— Begin Text segment —

The kiosk, tucked in St John’s Churchyard, has become a base for parents, commuters and dog walkers alike. Alongside almond croissants and flat whites, it serves 14-hour slow-roasted brisket and cheese toasties at lunch and a reasonably priced soup of the day. Over summer Sons has hosted free Pilates classes and a second-hand clothing pop-up, and it has a weekly run club. And Sons isn’t the only park cafe offering more than a caffeine hit. Blas has a baby club where parents can come and mingle on blankets on the grass.
The lure of nature is a strong pull for cafe- and park-goers. “We forget how amazing East London’s green spaces are,” Coombs tells Broadsheet. “Now they’re being used to their full potential. I think more East Londoners are desperate to find peace and stillness in these parks while enjoying a flat white.”
And like the parks themselves, these cafes are open to a vast spectrum of visitors. “There’s something quite egalitarian about their nature,” says Max Fishman of Bad Manners, which now serves LA-style burritos – including a sausage burrito with house-made pork sausage patty, a soft-set omelette, tater tots and cheese – from an Airstream in a Shoreditch churchyard (it was previously based in the Hackney Central space where Sons is now). “We don’t have walls inhibiting anyone from coming in – it helps foster a sense of community and a sense that the space is for everyone.”

— End Text segment —

Exercise 1
Say whether each statement agrees with the text about East London park cafes: (a) Sons has a weekly run club; (b) Blas has hosted free Pilates classes; (c) Bad Manners serves burritos from an Airstream in a Shoreditch churchyard. Answer each with yes or no and quote the words of the text that decide it.
Exercise 2
Write the next part of the text about East London park cafes, starting after its last sentence.
The data after this point is separate from the text about East London park cafes.

— Begin Material shown —

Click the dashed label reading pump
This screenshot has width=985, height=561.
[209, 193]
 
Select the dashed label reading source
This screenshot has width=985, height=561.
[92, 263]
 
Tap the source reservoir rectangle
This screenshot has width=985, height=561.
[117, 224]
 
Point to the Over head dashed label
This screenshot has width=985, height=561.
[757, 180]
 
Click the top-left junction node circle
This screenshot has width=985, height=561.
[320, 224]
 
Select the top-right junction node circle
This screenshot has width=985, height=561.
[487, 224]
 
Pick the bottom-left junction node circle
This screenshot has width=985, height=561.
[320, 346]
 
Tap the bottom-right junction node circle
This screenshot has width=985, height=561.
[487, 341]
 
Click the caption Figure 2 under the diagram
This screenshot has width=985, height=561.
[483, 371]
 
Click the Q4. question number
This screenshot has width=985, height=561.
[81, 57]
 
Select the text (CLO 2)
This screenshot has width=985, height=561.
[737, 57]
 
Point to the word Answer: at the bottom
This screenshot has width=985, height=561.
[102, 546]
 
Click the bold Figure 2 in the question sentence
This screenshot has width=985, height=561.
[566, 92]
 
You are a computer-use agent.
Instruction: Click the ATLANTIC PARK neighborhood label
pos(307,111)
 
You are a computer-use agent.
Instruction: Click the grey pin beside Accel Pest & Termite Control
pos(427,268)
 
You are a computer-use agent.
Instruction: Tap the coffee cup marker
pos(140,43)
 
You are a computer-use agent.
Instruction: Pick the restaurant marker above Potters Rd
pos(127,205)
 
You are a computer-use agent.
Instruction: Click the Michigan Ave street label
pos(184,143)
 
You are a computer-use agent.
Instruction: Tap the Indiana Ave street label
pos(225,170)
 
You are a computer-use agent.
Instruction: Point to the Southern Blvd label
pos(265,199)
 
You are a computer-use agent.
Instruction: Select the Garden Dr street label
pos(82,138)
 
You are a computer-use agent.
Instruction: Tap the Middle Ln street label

— End Material shown —

Exercise answer 1
(a) Yes: "it has a weekly run club."
(b) No: "Over summer Sons has hosted free Pilates classes," while "Blas has a baby club where parents can come and mingle on blankets on the grass."
(c) Yes: "from an Airstream in a Shoreditch churchyard."

Exercise answer 2
At Fink’s new Pump House cafe in Clissold Park, that sense of community is palpable. “People engage with us in a really different way than they do in our other cafes because we’re in their park, we’re on their turf and there’s a mutual respect there,” co-owner Jess Blackstone tells Broadsheet. Fink’s fought for eight years to open in the derelict hut by the Green Lanes gate, finally transforming it into a bijou space stacked with sourdough sandwiches, soft serve ice-cream, cakes made with Natoora produce and Scenery coffee.
“The location forces us to build an offering that’s completely tailored to our very specific park community, rather than simply attracting our usual types,” sats Blackstone. “Plus, we get to spend the day in the park among trees and flowers – a rare treat for a Londoner.”